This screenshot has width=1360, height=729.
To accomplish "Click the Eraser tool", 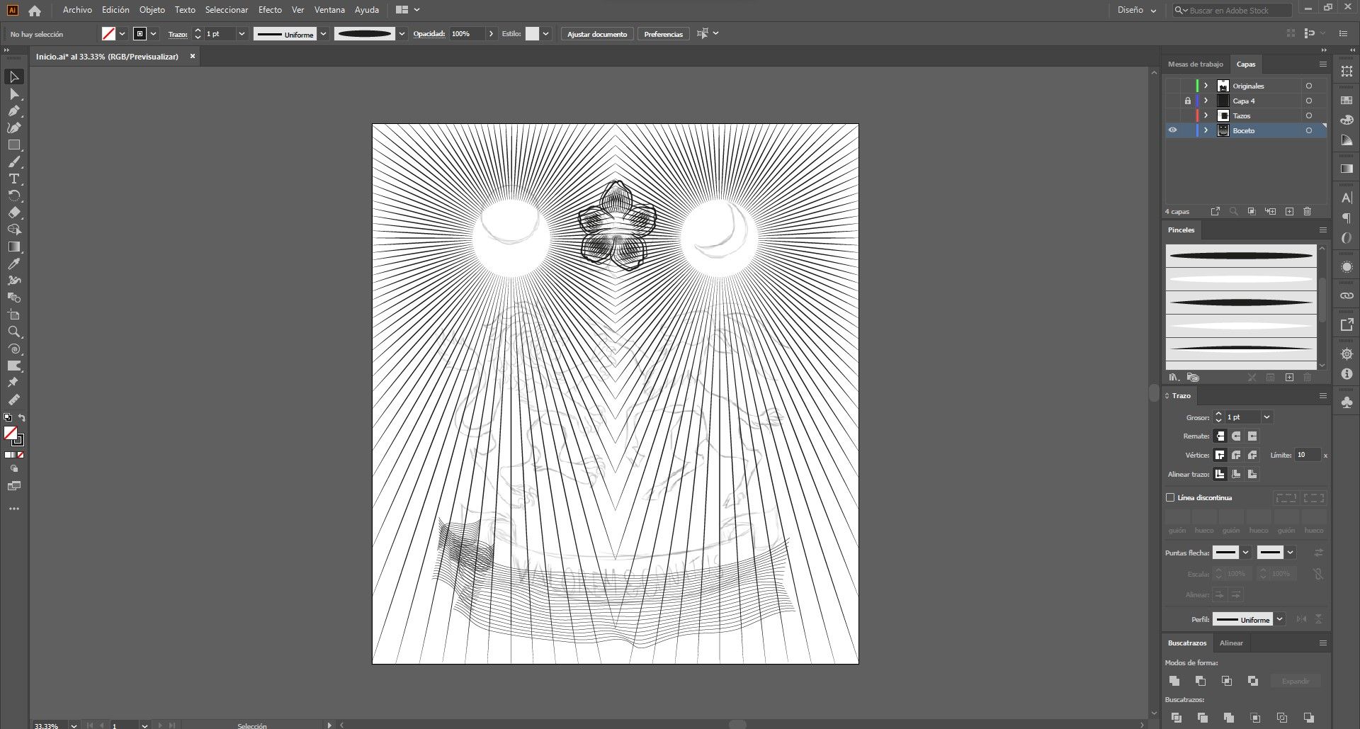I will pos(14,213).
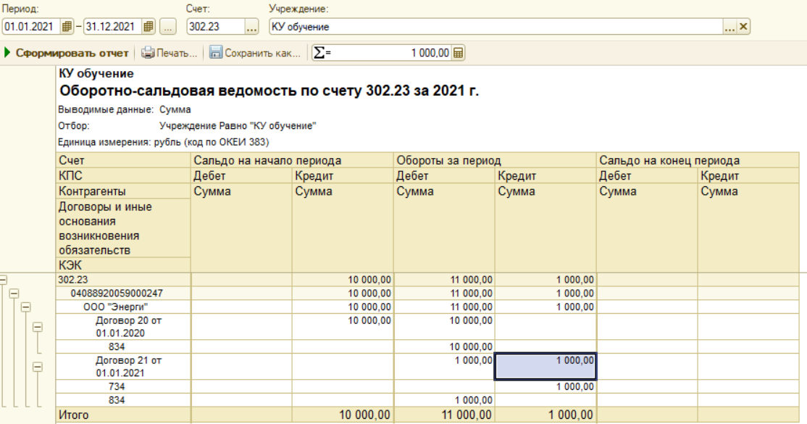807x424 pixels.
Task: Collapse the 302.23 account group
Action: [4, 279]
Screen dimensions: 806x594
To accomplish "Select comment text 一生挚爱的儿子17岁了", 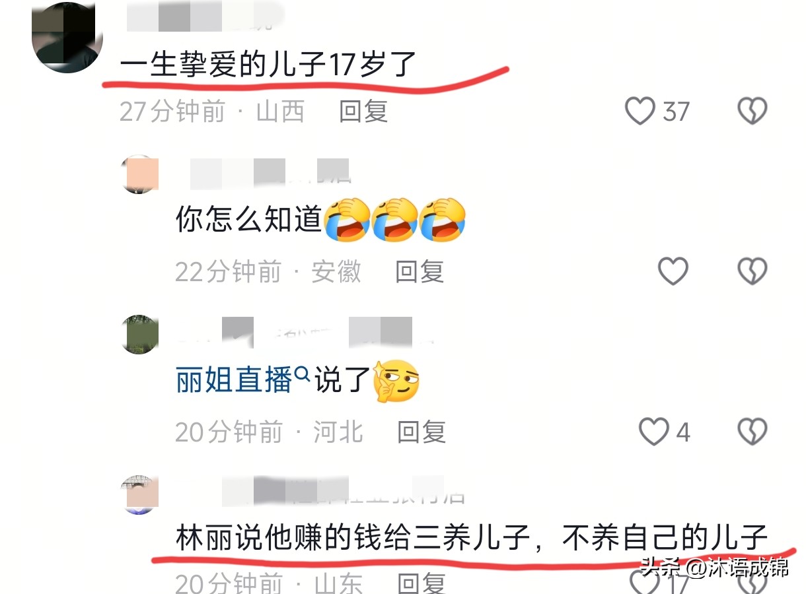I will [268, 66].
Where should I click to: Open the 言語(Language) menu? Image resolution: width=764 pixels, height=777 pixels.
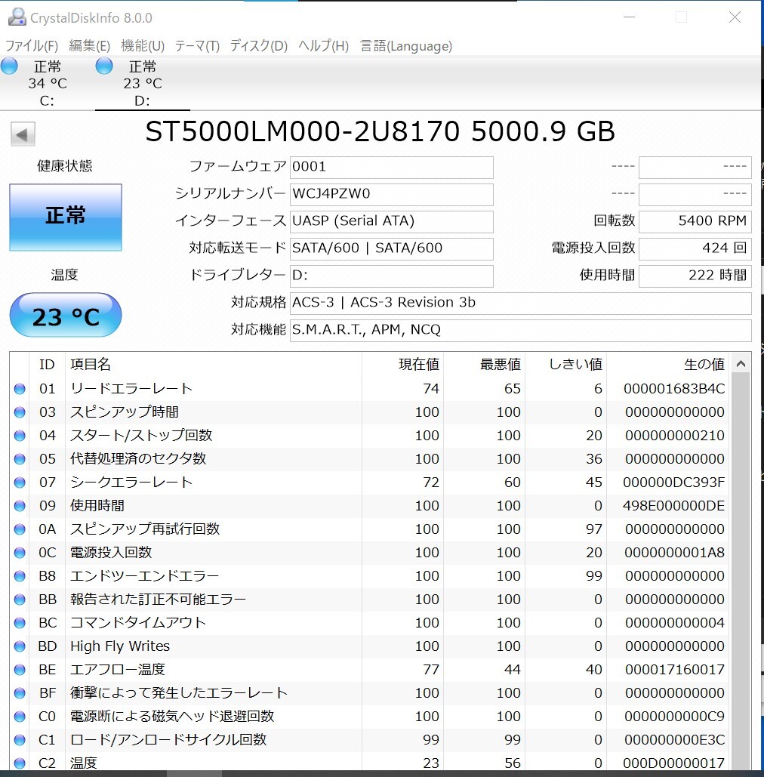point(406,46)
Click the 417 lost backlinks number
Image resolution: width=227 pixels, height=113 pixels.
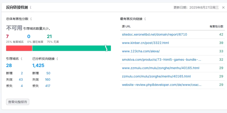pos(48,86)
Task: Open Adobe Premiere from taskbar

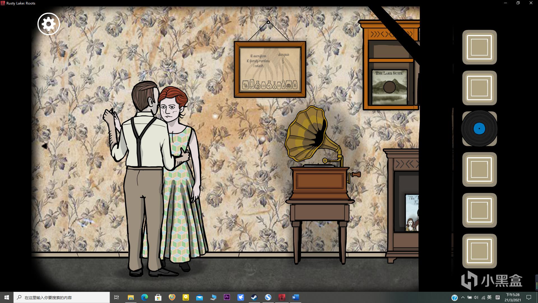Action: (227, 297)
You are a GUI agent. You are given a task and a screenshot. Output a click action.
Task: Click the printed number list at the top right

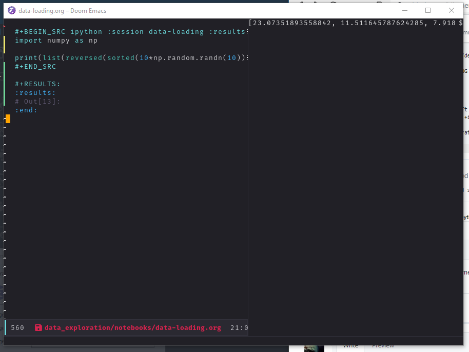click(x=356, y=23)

--

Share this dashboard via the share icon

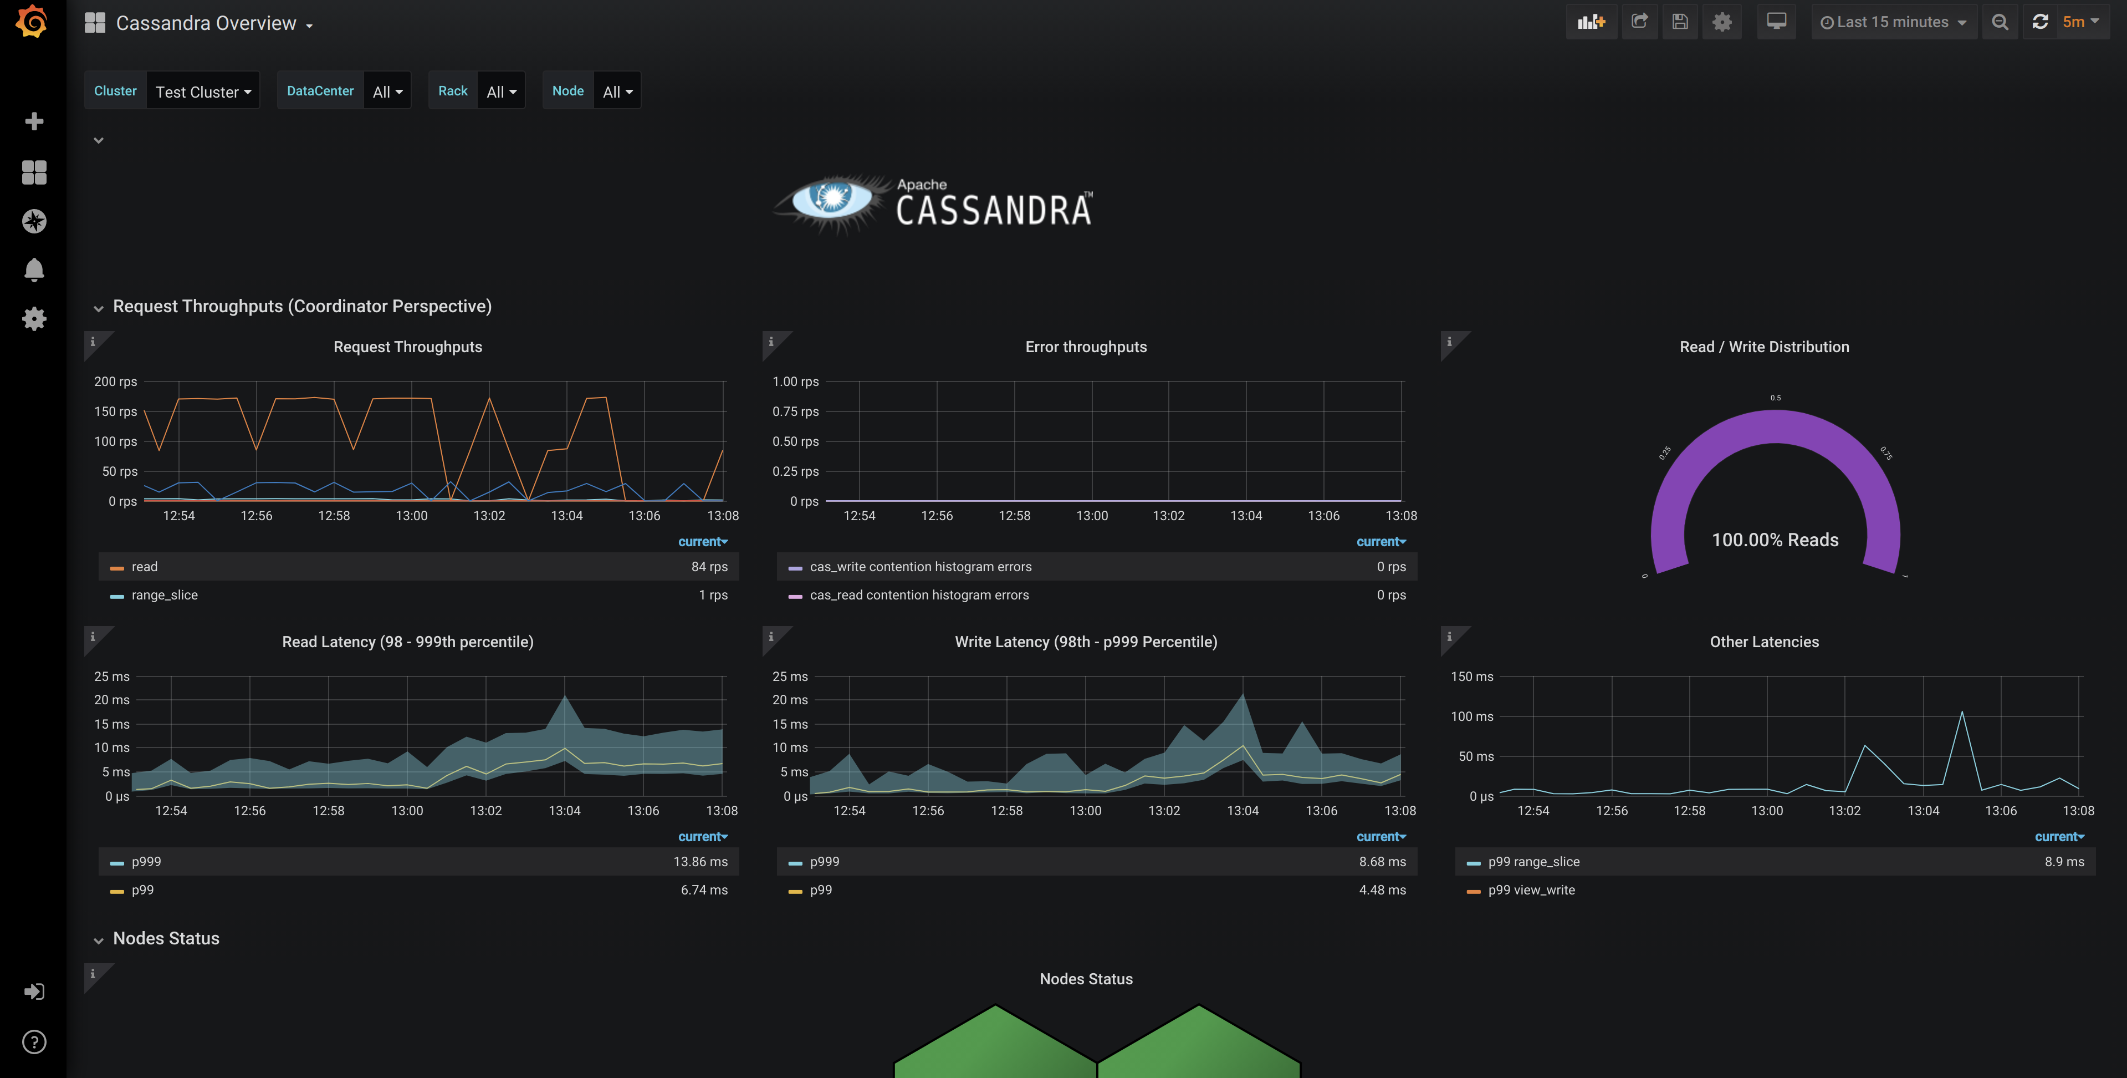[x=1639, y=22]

**ESERCIZIO BREVE**
Riporta per intero le righe da quella con "You are a GUI" a quella con "click(x=356, y=23)", estremi inclusi, spostando di -60 ogni coordinata nelle risposte. Lascia fuori le immagini.

**SOLUZIONE**
You are a GUI agent. You are given a task and a screenshot. Output a click action.
Task: Click the printed number list at the top right

click(x=296, y=-37)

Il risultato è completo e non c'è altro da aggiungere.